### Record set

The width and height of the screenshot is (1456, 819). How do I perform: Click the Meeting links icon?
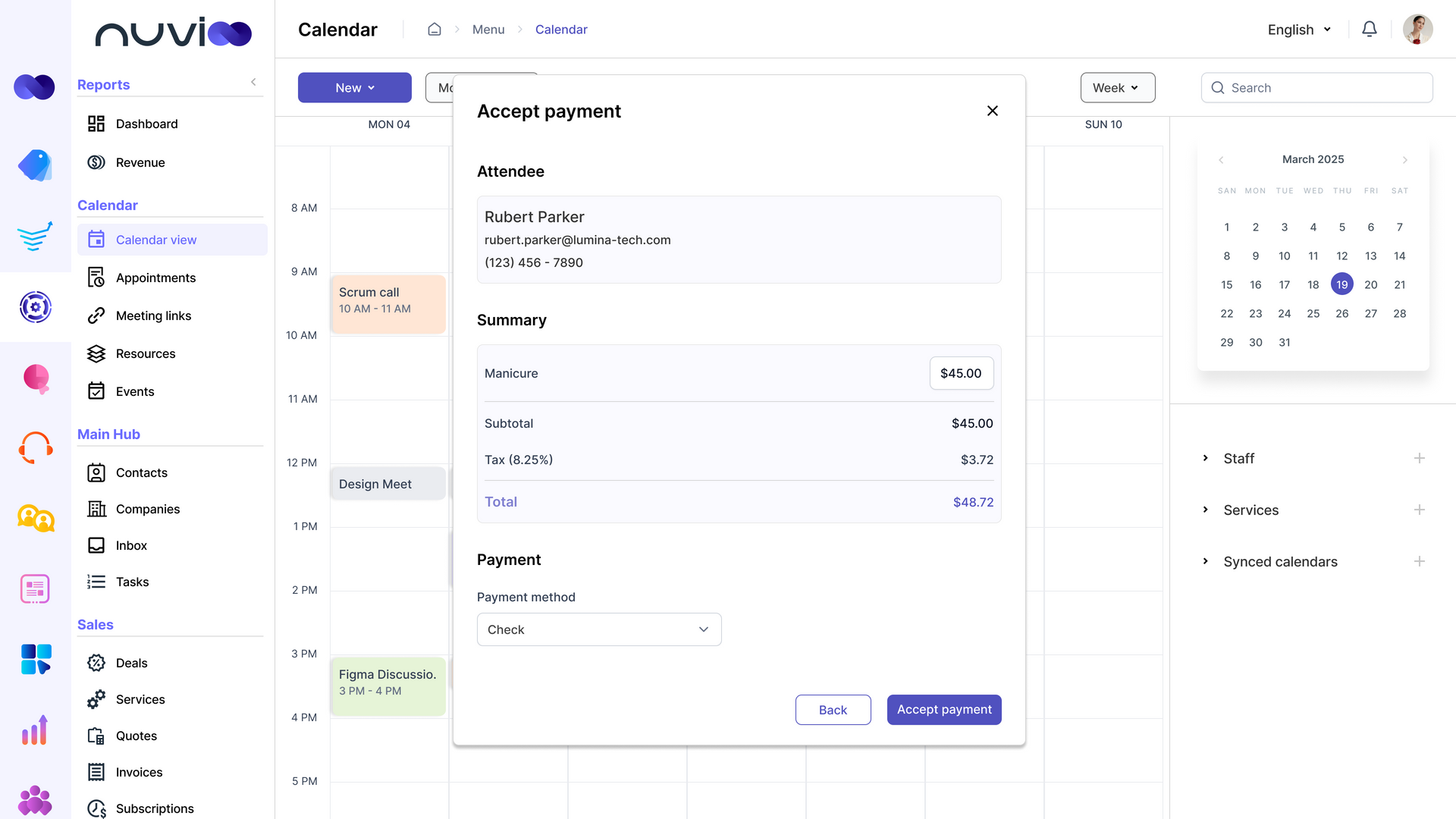pos(96,315)

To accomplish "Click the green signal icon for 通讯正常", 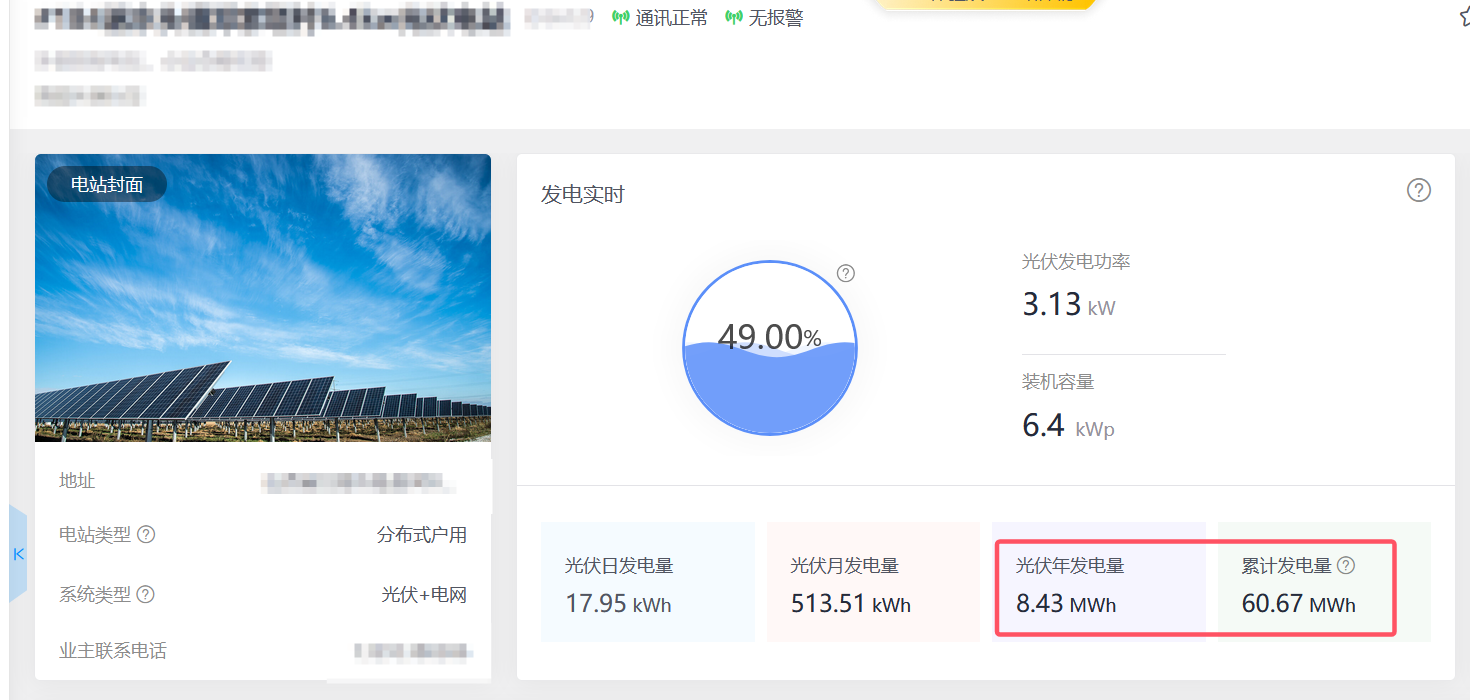I will tap(621, 18).
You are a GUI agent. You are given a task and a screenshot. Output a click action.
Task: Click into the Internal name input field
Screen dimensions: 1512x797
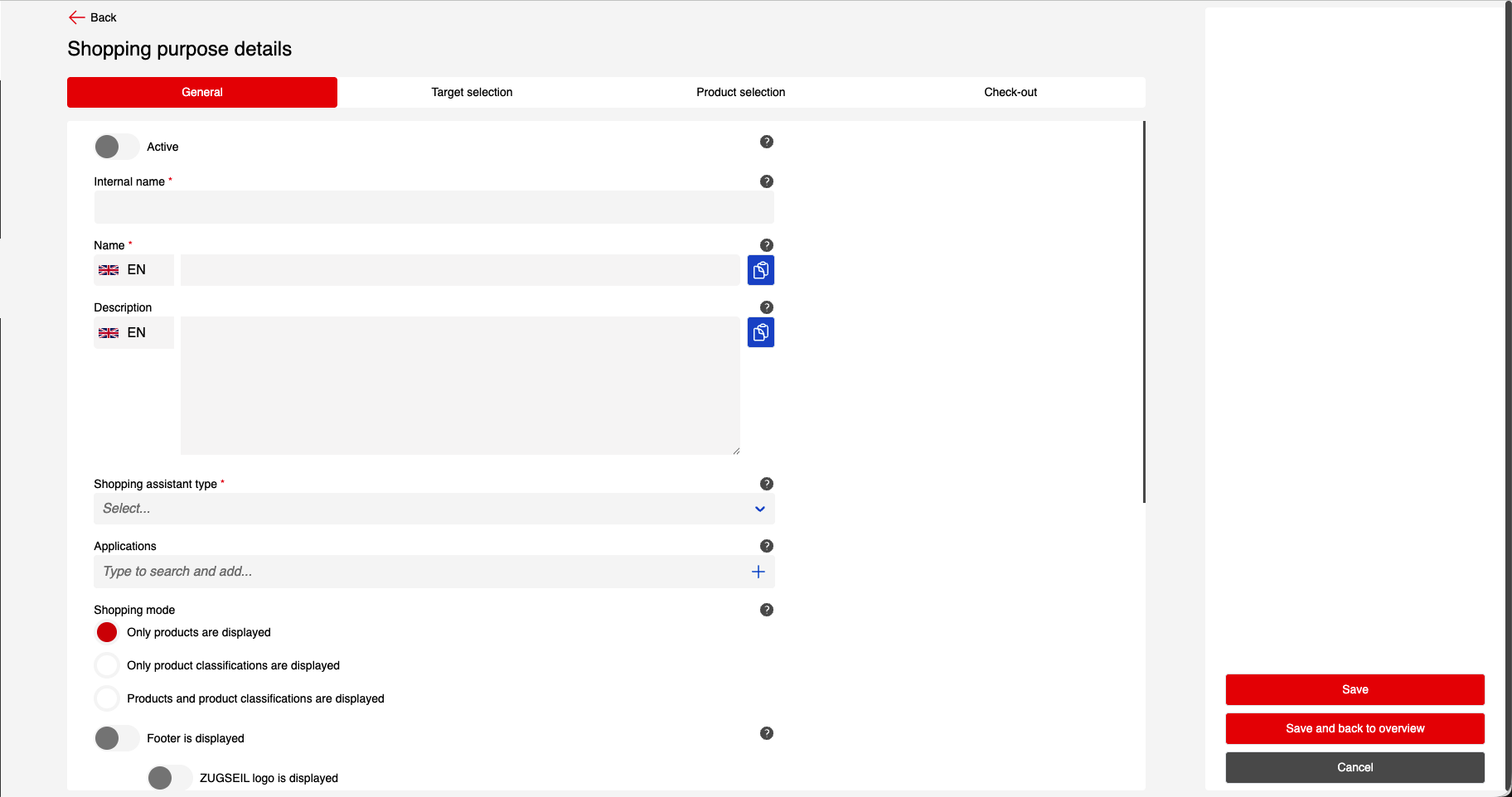coord(434,207)
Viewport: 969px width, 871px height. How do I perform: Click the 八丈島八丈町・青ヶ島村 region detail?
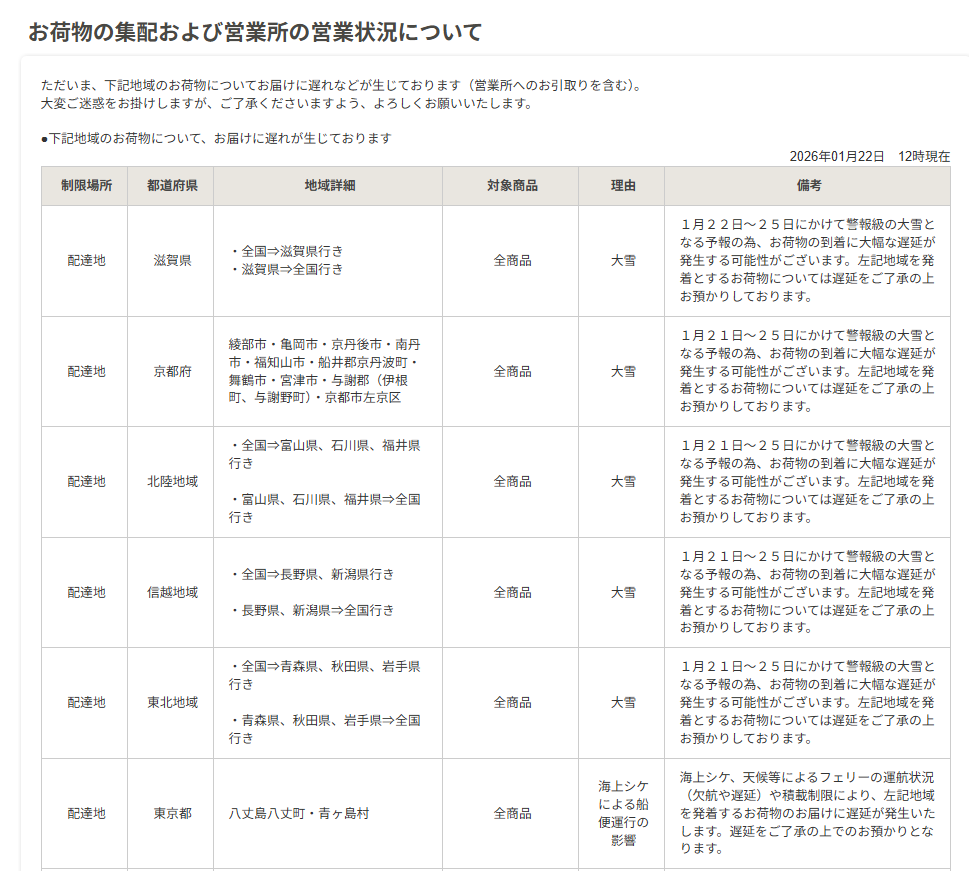pyautogui.click(x=298, y=814)

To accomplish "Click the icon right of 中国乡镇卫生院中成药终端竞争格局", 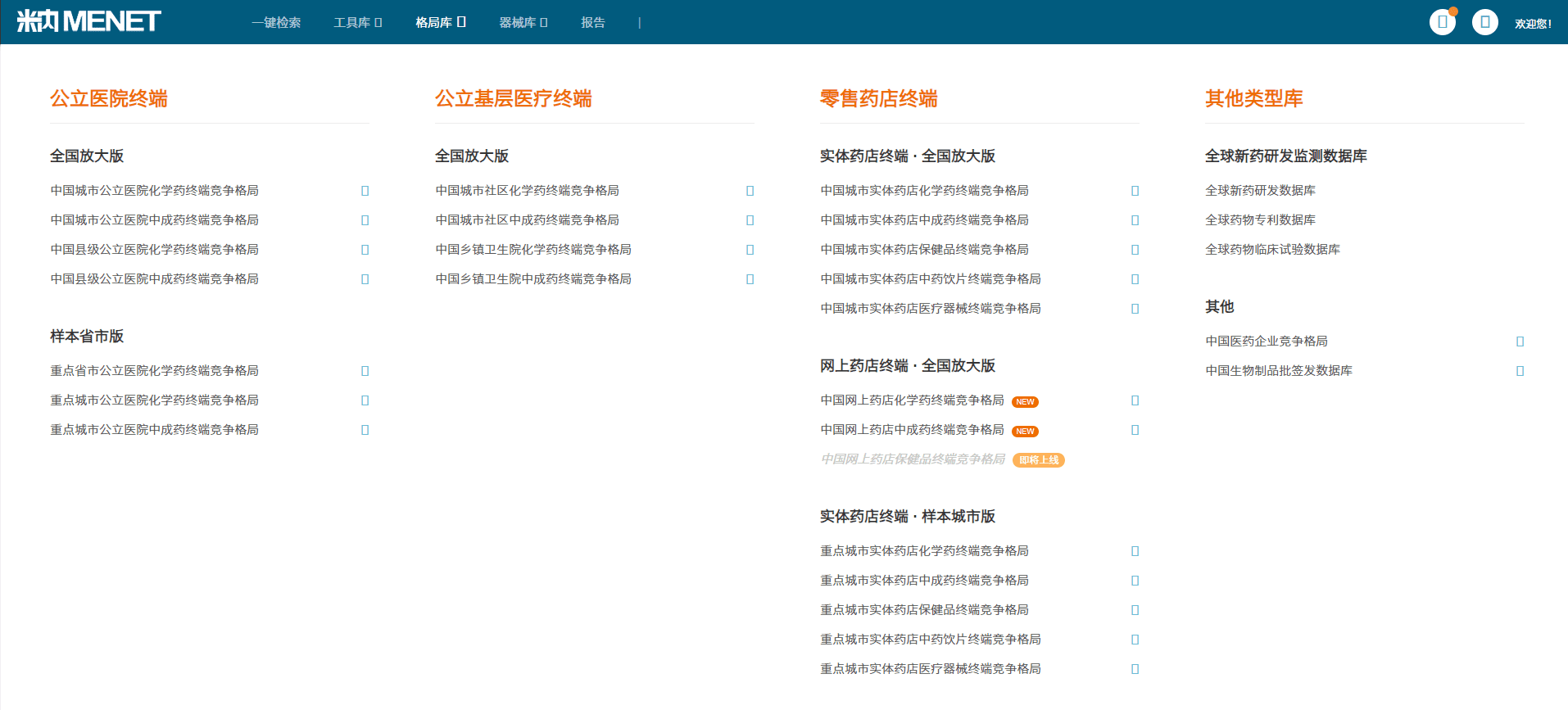I will coord(750,279).
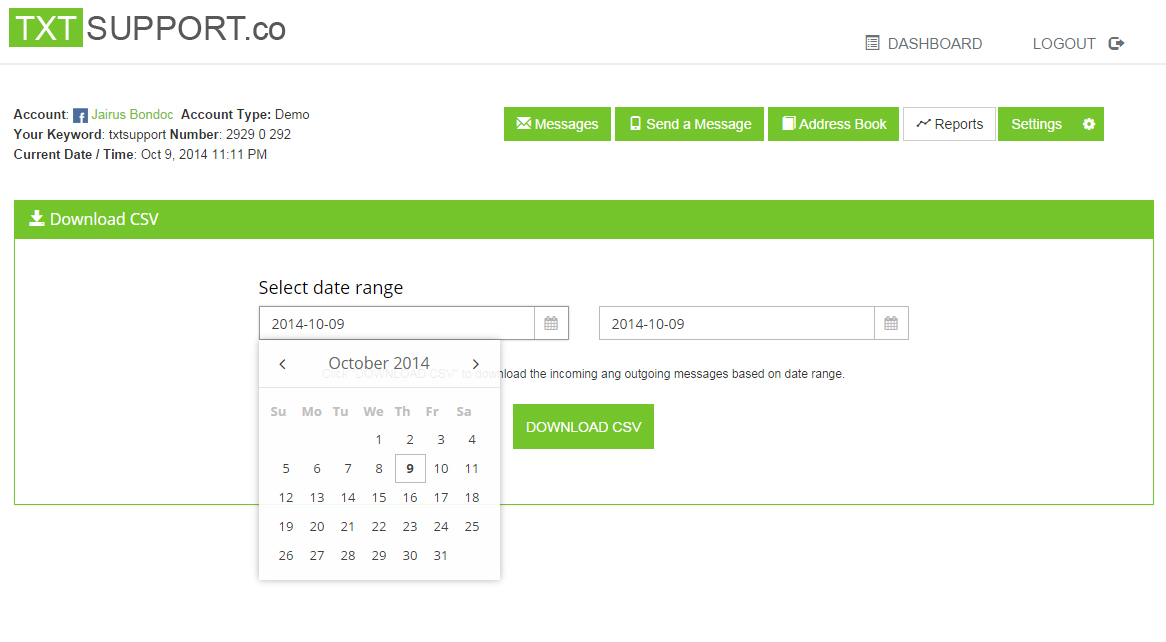The height and width of the screenshot is (642, 1166).
Task: Select October 31 in the date picker
Action: coord(441,556)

######

--- Stated problem ---
Copy the stretch of the listing from the line containing "Viewport: 969px width, 871px" through the line containing "pyautogui.click(x=298, y=814)", word for word, leaving out the pictures.

--- Response to the exercise ---
Viewport: 969px width, 871px height. How do I perform: Click the 八丈島八丈町・青ヶ島村 region detail?
pyautogui.click(x=298, y=814)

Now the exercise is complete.